I read Jayber Crow, Wendell Berry’s iconic fictional memoir of a barber in the made-up town of Port William, Kentucky, when my middle daughter gave it to me as a birthday present in about 2001. That period was before I completed writing my first novel, but it was during the phase when I had started paying attention to words and what made them tick. Here is the first paragraph of the book.
I never put up a barber pole or a sign or even gave my shop a name. I didn’t have to. The building was already called “the barbershop.” That was its name because that had been its name for nobody knew how long. Port William had little written history. Its history was its living memory of itself, which passed over the years like a moving beam of light. It had a beginning that it had forgotten, and would have an end that it did not yet know. It seemed to have been there forever. After I had been there a while, the shop began to be called Jayber Crow’s, or just Jayber’s. “Well, I’m going down to Jayber’s,” people would say, as if it had been clearly marked on some map, though it was only so in their minds. I never had a telephone, so I was not even in the book.
A few days ago, I decided to re-read the book because I wanted to nominate it as a book for the book club I’m in to read in 2025. I’m about forty-five pages into my second reading, and I noticed last night that something had come over me as I have been reading it.
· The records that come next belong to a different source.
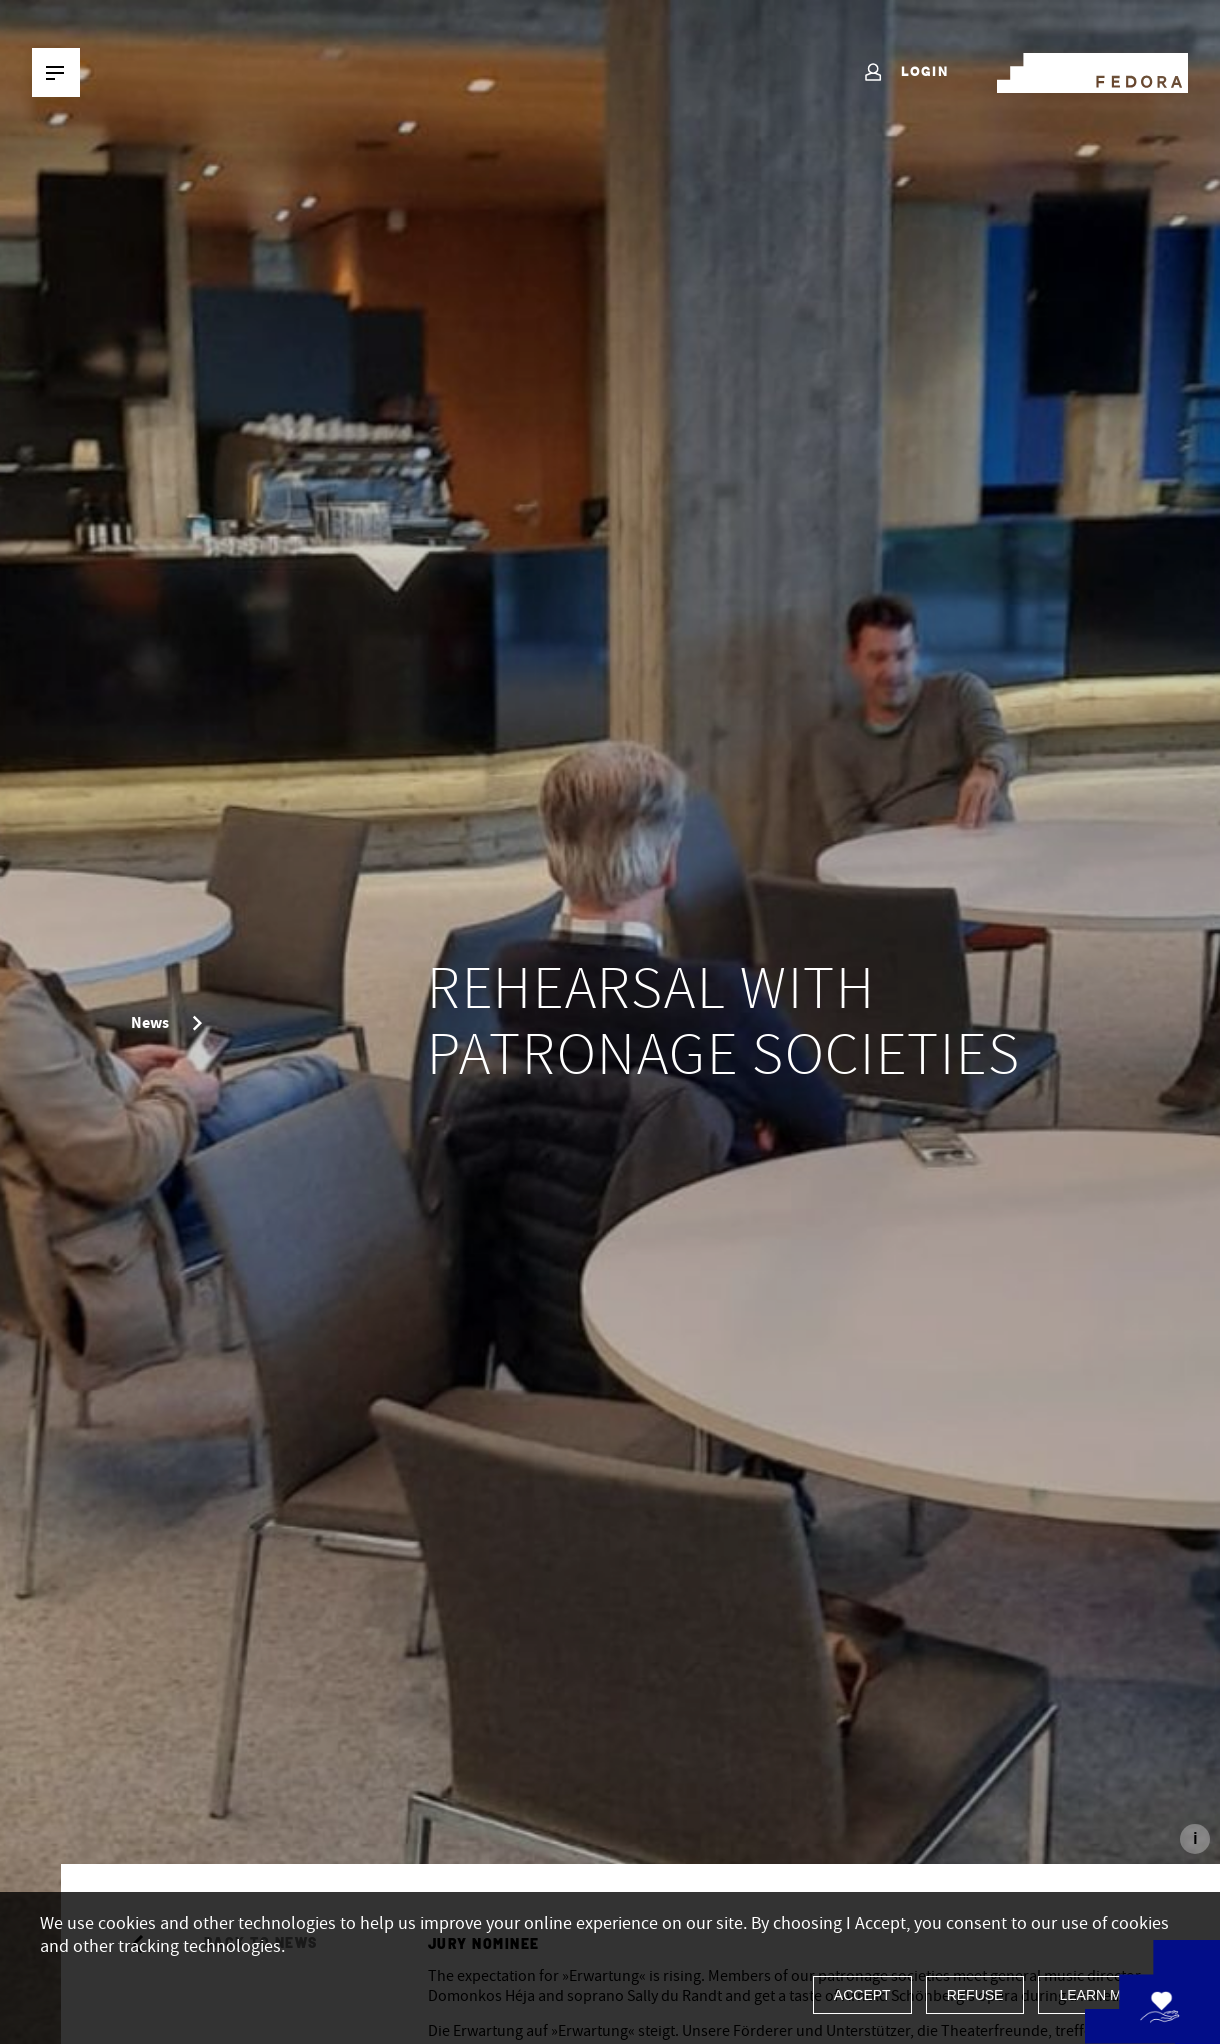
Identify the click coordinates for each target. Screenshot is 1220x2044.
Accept (862, 1995)
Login (905, 73)
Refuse (975, 1995)
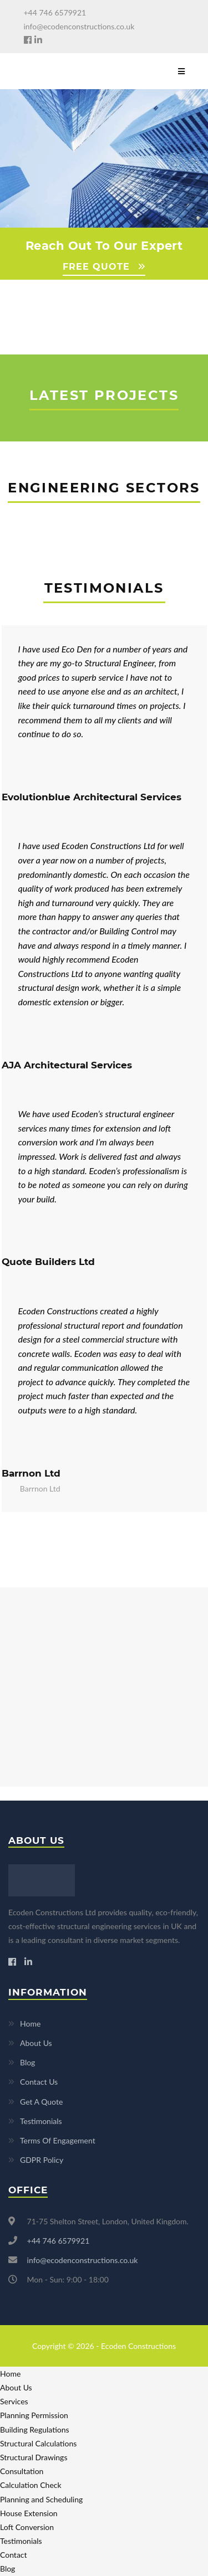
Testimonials (41, 2121)
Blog (27, 2062)
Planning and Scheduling (41, 2499)
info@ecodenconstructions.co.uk (79, 26)
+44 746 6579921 (55, 12)
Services (14, 2401)
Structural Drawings (33, 2457)
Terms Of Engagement (57, 2140)
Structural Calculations (38, 2443)
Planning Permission (34, 2415)
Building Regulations (34, 2429)
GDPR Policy (41, 2159)
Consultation (21, 2471)
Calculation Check (31, 2485)
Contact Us (39, 2081)
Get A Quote (41, 2101)
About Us (36, 2043)
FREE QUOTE (96, 266)
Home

I found myself swept up by a sense of literary purity.
I don’t know how else to put it. It’s as if the book transported me to another time and place, not an idyllic fairy tale construct, but rather a place where people suffer life’s tragedies, embrace its joys, make the most of what they have, admit their shortcomings.
These are not flimsy characters. They bleed, die, suffer heartbreak, laugh, and play jokes on each other. As the end approaches, they realize that they have left many things undone and incomplete.
These people are real, even if they’re made up.
And something about reading about Jayber Crow’s fictional life makes me want to lead a truer life in the here and now, one characterized by sincerity and authenticity, compassion for those I come in contact with in the humdrum of life.
Maybe the right word for Berry’s writing is “authentic.”
All I know for certain is that what he does with words is the sort of thing to which writers should aspire, not because it is impressive but because it is pure.
It's funny; it would seem that authentic writing would be easy. But it can be very hard to silence all the outside influences and rule-makers and just write from that pure, honest and vulnerable place. But I agree that it is what we writers should aspire to.
I’ve read Berry’s poetry, his deep examination of racial prejudice in THE HIDDEN WOUND, and experienced the soaring, magisterial eloquence of the essays contained in STANDING BY WORDS, but strangely I haven’t read any of his fiction. I look forward to our book club’s response to this great author’s novel.